A new regulatory crackdown on conflicts of interest will result in greater unbundling of research and execution fees, with major implications for how research is prepared and sold.
Increased pressure, led by the Financial Services Authority (FSA), will force clear separation of execution and research fees and clamp down on corporate access arrangements after the UK watchdog found only two of 15 asset managers were acting according to current rules.
The FSA published a report on its findings last week and sent letters to CEOs of asset management firms asking them to confirm their company abides by the regulator’s conflict of interest rules after its thematic review of 15 firms, which represented an even cross section of the industry. Responses must be submitted by 28 February, after which follow-up reviews of random firms will occur to ensure asset managers are complying, with the threat of punitive action for those found breaking the rules.
A spokesperson for the Authority said the results of the thematic review were disappointing, although the two firms praised in the report were evidence that companies could successfully comply.
“These are very well-established rules. They’ve been around for a long time, but we’ve found common practice falls short of these rules. It’s not a case of us needing to change our rules, rather firms need to abide by what’s already there,” the spokesperson said.
CEOs must attest that conflict of interest issues have been discussed in board meetings and that senior management have signed off on the company’s compliance with the FSA’s rules.
Speaking to theTRADEnews.com Adrian Fitzpatrick, head of trading for asset manager Kames Capital, believes this new push to separate payments is a backdoor route to change sell-side practices.
“The regulators are trying to force an unbundling of the marketplace by putting pressure on the buy-side through peer-group pressure because they don’t have the same clout to force the sell-side to unbundle,” said Fitzpatrick, who believes stricter rules should have been part of previous pushes for unbundling as recommended by the 2001 Myners report.
The FSA report also makes clear the bundling of payments to cover corporate access – where buy-side firms pay to meet with senior management of companies they wish to invest in – will also be stamped out.

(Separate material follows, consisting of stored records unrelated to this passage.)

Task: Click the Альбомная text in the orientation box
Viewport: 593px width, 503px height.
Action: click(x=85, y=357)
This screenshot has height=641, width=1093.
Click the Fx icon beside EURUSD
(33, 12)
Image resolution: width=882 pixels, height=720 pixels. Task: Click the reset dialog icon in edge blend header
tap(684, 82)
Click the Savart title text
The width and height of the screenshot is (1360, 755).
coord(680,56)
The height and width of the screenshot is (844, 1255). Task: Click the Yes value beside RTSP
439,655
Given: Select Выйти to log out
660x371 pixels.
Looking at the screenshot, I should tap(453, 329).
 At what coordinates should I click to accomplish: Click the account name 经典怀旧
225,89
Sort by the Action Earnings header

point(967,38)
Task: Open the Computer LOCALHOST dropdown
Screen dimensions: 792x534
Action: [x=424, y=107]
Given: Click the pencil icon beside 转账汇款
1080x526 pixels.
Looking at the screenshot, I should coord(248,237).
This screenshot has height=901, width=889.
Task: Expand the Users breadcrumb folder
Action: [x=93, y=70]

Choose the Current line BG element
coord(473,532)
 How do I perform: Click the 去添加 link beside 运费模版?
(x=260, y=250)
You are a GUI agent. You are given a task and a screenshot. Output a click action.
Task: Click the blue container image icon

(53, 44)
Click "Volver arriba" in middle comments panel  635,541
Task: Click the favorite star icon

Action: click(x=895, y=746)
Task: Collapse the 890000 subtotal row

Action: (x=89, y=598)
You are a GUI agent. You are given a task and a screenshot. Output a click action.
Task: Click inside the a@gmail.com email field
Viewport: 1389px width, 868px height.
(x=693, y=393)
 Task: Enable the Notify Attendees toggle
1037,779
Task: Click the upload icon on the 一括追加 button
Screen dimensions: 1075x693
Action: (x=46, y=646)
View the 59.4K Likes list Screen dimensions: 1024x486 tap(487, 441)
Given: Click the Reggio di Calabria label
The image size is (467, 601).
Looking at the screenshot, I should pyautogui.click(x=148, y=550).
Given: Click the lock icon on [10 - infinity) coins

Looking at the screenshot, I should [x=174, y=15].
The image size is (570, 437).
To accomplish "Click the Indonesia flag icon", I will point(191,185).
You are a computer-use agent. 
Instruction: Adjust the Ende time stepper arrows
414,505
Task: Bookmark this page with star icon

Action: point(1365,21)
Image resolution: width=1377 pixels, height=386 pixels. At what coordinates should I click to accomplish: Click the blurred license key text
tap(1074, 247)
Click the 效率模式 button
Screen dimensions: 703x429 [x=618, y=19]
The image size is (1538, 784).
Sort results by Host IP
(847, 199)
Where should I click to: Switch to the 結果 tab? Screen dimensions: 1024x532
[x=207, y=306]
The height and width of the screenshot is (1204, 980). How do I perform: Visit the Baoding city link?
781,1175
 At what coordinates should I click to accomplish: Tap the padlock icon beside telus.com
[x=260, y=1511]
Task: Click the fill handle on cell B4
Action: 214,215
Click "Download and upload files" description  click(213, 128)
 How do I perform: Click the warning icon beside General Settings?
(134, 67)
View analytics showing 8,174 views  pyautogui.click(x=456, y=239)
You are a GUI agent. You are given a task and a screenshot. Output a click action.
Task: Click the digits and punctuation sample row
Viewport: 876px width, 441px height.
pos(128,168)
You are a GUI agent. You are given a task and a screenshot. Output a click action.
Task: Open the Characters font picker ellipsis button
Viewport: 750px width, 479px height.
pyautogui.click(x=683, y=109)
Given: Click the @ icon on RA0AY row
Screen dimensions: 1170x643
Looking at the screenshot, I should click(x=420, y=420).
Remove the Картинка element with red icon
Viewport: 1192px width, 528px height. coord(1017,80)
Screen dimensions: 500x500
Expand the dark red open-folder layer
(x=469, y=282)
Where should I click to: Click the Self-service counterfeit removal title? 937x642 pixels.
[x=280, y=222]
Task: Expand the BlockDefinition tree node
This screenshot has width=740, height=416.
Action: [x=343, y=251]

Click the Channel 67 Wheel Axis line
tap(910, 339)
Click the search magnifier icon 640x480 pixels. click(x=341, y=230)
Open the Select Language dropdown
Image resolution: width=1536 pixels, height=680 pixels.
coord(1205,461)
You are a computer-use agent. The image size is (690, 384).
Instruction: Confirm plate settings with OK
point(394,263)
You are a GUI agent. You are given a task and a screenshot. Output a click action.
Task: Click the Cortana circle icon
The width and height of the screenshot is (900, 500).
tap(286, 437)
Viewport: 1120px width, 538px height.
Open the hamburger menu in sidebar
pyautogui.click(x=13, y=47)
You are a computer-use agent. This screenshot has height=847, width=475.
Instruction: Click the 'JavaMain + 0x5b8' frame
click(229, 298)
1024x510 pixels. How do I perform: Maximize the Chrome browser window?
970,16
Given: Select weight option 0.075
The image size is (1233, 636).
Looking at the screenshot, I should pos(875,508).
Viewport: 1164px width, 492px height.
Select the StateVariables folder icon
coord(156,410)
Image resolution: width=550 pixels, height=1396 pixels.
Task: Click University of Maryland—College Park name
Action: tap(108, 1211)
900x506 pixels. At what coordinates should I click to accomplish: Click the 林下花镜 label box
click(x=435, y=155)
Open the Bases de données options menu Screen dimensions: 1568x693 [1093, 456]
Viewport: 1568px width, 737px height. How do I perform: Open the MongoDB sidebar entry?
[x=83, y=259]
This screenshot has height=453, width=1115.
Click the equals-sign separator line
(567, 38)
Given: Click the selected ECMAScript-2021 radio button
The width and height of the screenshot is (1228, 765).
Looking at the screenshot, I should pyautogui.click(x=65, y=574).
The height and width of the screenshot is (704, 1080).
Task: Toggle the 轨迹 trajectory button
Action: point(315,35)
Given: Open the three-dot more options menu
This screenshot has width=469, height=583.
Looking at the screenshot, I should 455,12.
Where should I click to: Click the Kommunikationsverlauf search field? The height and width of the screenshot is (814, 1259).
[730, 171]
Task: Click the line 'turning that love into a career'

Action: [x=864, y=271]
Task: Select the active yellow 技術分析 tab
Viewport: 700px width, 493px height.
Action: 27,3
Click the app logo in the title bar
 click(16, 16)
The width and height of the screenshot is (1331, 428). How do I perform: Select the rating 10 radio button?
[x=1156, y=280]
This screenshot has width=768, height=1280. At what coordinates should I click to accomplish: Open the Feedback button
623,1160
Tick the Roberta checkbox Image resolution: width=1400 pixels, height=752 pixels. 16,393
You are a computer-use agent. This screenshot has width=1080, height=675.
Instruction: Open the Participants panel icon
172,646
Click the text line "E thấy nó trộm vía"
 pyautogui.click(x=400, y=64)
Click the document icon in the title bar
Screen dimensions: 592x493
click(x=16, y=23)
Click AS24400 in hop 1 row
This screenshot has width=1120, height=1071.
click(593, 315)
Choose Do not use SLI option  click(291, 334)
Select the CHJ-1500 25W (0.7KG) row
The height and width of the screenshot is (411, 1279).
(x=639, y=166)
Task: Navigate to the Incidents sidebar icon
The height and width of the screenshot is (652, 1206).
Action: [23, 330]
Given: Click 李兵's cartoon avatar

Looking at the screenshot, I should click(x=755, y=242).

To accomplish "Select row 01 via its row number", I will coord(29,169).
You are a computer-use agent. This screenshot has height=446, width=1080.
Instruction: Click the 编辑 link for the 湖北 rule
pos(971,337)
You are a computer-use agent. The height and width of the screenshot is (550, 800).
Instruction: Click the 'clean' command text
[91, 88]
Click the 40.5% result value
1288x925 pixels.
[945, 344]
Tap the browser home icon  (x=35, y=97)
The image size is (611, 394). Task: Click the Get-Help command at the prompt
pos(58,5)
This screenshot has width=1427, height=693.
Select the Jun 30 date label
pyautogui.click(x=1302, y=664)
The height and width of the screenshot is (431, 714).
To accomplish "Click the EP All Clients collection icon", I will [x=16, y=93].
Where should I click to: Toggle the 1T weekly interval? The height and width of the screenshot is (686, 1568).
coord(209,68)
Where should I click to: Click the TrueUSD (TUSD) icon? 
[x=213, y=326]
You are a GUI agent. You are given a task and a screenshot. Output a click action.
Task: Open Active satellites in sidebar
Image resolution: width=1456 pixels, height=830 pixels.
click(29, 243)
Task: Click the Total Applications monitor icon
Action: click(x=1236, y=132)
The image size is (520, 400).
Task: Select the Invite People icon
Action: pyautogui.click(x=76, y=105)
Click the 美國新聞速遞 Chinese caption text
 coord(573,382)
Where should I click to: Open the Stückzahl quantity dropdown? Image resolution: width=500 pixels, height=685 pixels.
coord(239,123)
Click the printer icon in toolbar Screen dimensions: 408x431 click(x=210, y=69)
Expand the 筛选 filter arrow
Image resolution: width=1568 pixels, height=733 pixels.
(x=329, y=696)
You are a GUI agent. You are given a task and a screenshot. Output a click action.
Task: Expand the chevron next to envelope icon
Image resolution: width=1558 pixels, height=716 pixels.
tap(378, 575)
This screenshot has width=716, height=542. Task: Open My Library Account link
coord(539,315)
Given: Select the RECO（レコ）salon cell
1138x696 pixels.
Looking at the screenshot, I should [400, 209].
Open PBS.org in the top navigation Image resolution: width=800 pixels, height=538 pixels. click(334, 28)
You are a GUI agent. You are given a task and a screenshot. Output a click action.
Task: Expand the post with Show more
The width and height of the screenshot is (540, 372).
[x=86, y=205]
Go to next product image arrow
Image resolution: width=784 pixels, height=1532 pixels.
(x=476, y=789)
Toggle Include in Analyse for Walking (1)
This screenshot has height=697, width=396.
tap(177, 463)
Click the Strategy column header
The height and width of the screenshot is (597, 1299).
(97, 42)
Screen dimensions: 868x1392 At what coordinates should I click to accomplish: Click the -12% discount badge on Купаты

“The corporate access element is going to have a huge effect on the buy-side. Any major house needs access to the corporates because the positions we build can be substantial. We need to trust the people running these companies,” said Fitzpatrick, who added that the overall effect of this crackdown could ultimately lead to further shrinkage of the UK finance industry at a time when Asian markets, such as Hong Kong, are stronger than ever.
Fitzpatrick also stated the research delivery of larger sell-side organisations had not kept pace with firms’ structural change in execution, with sales traders now multi tasking across electronic trading, program trading and cash trading.
Buy-side representative body the Investment Management Association (IMA) believes this push will have an overall positive effect on the industry. Guy Sears, the IMA’s wholesale director, said firms will have to control what they spend on research and execution, but also demonstrate that control.
“For some buy-side firms, it will be a wake up call. The brokers will have to look at changes to pricing, but ultimately the FSA has identified industry practices where some asset managers were not sufficiently robust in controlling money spent on behalf of their clients,” said Sears.
The reality facing brokers is diminished income from research, which will likely affect investment banks’ research output as the buy-side moves to tailored, boutique research solutions.
Rob Boardman, CEO of EMEA operations for agency-broker ITG, believes changing buy-side practices will cause a major reshuffle for sell-side firms.
“The biggest implication for us in the short-term will be increased interest in commission sharing agreements (CSA) because they let firms address issues of conflict of interest without fundamentally overhauling how they pay for research,” said Boardman.
Boardman believes there will be less bank-supplied research sold due to renewed vigor in the unbundling process and thinks the regulator could make unbundling compulsory in the future, which was a significant implication of the Myners report, and the subsequent FSA proposals in 2003’s CP176 document.
“The FSA is clearly saying that managers must be more thoughtful about what they buy and how they buy it. They’ve got to show the research they buy adds value to the fund otherwise they’ll stop buying it,” said Boardman.
Across the Atlantic, conflict of interest for asset managers has been pushed to the bottom of the list for US regulators, swamped by Dodd-Frank Act implementation. Currently, the so-called ‘soft dollars’ issue is protected by legislation.
Matt Samelson, a director at consultancy Woodbine Associates, who will publish a report on the subject later this month said the ‘safe harbour’ embedded in one of the country’s core finance laws would make any change a difficult task for regulators.
“Elimination of soft dollars in the US would require repealing the Securities and Exchange Act of 1934 Section 28(e) safe harbor that permits investment advisors to pay trading commissions over and above the cost of execution for certain bundled services without being in breach of fiduciary duty.
“At the moment, this isn’t a hot-button issue for legislators,” said Samelson.